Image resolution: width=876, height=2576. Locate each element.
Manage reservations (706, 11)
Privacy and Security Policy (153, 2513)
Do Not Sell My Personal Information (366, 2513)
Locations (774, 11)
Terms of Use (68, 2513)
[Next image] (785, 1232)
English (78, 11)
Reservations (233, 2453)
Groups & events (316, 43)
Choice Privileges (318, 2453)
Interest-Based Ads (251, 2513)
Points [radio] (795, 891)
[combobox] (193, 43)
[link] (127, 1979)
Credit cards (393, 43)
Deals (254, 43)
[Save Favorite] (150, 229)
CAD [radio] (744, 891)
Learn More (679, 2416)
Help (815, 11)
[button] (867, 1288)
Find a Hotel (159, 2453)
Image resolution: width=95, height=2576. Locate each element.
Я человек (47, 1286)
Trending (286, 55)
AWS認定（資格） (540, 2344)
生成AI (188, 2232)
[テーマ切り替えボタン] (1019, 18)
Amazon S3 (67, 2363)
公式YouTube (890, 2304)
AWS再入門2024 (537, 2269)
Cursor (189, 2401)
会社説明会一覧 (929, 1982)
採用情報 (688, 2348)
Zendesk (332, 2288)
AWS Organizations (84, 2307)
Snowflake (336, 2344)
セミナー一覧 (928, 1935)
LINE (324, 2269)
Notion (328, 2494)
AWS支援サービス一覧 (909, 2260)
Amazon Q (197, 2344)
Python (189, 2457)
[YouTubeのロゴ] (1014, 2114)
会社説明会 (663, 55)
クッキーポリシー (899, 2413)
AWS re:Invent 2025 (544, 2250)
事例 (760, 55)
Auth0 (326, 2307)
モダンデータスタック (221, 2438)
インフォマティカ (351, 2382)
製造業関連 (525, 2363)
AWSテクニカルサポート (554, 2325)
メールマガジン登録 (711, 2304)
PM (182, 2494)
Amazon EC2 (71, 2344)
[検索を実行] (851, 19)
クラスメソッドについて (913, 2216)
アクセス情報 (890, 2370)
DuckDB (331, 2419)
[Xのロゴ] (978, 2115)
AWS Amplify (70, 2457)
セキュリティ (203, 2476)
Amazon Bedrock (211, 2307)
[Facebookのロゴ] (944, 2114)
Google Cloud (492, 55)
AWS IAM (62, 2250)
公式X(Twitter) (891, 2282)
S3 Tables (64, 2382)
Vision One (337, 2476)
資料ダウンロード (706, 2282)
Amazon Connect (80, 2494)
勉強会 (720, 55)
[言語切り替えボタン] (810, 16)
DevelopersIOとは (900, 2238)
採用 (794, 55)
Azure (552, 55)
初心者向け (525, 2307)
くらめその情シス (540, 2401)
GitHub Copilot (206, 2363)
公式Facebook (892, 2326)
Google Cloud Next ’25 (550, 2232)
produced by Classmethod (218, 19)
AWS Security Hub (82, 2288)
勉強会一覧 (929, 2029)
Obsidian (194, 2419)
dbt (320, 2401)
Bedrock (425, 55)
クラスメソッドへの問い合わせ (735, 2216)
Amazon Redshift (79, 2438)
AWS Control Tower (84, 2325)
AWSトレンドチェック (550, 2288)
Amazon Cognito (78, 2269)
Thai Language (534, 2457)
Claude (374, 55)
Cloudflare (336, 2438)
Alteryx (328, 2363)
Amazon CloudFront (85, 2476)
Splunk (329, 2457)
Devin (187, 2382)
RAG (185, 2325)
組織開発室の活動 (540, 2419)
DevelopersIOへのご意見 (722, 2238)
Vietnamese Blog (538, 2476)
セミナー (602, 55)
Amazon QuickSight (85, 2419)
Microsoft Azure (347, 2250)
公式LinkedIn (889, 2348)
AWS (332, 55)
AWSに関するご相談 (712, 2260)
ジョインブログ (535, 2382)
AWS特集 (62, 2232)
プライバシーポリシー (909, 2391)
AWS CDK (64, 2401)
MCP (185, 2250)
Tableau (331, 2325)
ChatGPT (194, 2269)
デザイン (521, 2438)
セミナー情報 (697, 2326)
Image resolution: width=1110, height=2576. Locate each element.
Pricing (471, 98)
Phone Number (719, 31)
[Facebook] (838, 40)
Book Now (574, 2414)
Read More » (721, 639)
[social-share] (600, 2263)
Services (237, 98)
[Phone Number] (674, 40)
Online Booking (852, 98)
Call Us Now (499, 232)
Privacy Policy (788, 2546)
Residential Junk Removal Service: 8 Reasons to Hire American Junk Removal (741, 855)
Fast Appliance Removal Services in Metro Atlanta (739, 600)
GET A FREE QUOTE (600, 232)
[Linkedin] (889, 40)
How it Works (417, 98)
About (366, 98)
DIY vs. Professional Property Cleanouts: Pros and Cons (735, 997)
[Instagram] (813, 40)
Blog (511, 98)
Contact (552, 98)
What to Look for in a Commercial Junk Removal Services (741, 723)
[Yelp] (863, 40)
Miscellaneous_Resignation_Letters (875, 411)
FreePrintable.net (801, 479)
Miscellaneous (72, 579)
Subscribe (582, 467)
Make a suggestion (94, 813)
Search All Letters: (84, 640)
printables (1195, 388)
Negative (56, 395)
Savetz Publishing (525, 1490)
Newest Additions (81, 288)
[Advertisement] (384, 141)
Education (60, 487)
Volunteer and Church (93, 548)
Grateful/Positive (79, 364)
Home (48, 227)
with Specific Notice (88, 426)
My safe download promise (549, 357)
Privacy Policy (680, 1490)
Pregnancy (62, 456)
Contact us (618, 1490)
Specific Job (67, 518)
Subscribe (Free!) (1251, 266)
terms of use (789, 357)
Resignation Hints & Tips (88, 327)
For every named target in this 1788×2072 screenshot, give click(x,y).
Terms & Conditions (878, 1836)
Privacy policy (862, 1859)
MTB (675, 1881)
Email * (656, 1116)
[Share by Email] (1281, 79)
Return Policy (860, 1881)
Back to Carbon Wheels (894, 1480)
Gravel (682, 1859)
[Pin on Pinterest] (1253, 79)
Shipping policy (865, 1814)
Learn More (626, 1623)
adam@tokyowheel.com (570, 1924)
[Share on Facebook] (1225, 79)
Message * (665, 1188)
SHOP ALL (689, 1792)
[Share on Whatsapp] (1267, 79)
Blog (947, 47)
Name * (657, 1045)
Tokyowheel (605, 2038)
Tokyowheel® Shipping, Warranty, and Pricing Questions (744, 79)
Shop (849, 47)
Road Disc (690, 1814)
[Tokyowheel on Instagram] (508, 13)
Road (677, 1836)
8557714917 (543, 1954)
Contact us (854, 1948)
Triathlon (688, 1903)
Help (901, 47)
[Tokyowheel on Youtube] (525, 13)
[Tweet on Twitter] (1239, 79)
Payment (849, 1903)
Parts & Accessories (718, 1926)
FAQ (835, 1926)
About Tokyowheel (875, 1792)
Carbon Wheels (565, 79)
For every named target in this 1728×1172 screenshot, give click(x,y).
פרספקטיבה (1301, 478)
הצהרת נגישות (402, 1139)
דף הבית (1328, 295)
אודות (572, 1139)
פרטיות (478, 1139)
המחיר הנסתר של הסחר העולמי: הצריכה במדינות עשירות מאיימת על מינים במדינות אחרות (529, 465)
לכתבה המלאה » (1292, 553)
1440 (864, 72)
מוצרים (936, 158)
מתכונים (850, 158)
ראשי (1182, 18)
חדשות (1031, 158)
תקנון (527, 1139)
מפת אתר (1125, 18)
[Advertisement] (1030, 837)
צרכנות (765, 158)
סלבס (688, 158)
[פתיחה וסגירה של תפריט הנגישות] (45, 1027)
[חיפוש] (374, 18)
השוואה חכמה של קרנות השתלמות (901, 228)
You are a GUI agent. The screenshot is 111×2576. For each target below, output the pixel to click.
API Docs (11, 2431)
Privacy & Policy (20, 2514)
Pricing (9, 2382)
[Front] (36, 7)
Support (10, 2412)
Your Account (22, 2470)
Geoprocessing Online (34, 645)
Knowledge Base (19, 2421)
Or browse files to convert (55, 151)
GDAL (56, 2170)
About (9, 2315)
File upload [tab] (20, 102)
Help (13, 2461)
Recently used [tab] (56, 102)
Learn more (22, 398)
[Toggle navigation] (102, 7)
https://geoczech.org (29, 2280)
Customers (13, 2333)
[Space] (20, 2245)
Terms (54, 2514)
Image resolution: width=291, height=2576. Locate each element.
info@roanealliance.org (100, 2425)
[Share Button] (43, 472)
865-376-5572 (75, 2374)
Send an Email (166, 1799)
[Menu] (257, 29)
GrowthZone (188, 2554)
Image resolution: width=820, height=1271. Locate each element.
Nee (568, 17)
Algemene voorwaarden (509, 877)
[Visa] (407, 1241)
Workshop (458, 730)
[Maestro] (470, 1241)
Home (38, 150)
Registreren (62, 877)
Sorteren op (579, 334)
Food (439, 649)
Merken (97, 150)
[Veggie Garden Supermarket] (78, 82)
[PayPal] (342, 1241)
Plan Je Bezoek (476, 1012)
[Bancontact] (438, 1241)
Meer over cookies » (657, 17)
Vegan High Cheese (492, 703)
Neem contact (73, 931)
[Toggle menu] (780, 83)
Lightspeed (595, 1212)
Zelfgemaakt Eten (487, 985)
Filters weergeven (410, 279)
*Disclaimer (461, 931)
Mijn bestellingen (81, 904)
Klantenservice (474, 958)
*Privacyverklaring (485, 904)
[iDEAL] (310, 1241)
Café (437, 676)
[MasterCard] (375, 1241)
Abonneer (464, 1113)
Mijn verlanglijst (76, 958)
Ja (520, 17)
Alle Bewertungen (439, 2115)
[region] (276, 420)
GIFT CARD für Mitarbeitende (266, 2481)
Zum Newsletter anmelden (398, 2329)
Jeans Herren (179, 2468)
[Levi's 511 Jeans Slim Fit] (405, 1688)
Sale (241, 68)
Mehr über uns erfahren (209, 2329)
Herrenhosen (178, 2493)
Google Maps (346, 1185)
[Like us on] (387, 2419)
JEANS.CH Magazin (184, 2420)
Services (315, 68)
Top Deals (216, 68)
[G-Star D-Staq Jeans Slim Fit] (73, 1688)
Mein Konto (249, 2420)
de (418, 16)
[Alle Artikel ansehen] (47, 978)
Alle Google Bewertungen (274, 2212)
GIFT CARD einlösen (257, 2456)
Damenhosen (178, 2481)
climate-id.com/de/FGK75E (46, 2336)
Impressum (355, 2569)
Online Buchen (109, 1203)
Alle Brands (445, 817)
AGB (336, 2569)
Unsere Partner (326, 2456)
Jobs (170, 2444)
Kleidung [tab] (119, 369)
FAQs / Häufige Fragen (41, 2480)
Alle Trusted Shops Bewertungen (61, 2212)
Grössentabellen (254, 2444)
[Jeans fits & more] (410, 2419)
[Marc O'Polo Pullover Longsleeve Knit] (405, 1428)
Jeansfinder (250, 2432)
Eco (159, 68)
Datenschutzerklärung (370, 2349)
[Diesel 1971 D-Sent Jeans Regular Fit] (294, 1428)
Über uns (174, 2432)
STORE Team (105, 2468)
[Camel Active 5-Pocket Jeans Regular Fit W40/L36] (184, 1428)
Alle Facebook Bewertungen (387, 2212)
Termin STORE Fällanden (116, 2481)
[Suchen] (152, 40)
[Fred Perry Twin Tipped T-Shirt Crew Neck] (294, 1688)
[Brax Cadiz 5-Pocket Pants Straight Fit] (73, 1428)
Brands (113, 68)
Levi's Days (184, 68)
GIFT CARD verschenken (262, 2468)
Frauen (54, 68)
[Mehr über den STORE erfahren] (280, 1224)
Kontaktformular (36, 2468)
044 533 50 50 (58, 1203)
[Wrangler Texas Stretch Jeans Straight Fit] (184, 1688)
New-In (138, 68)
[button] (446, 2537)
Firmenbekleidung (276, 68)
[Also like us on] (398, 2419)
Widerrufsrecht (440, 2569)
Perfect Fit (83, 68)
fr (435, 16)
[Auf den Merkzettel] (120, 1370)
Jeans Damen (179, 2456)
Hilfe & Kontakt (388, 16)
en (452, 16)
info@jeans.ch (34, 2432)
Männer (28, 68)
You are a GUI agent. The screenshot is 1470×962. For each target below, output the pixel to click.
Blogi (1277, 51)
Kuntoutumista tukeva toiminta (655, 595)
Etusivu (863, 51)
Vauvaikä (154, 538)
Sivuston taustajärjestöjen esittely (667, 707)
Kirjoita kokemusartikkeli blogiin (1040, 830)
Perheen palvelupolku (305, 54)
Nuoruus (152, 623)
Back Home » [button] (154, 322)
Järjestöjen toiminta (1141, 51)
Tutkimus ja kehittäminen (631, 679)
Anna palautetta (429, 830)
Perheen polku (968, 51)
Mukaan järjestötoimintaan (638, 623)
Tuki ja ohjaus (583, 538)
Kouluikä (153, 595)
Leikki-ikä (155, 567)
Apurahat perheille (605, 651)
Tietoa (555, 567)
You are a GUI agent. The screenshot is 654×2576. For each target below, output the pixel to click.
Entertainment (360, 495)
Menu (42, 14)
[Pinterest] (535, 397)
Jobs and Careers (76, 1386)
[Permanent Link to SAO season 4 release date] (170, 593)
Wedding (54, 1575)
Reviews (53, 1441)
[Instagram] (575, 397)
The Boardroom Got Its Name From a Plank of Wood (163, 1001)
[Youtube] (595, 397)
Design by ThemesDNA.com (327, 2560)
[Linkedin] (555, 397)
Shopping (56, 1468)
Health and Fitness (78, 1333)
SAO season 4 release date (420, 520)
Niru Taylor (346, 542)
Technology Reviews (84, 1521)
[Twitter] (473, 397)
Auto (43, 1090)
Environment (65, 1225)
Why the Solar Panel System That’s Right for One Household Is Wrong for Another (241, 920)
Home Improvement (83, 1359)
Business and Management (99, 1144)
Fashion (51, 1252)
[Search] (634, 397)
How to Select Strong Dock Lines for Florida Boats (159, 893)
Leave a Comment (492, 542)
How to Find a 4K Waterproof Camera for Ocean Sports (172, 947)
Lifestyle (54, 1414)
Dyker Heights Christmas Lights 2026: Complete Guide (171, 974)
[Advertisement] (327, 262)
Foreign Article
-------------------------
**WHAT NEEDS TO BE DONE:** In the entries above, find each line that has the word "element". Copy it.

**EXPECTED ANSWER:**
Image resolution: width=876, height=2576. Locate each element.
Image resolution: width=95, height=2576. Locate each element.
Image resolution: width=1110, height=2576. Locate each element.
Image resolution: width=291, height=2576. Locate each element.
Image resolution: width=820, height=1271. Locate each element.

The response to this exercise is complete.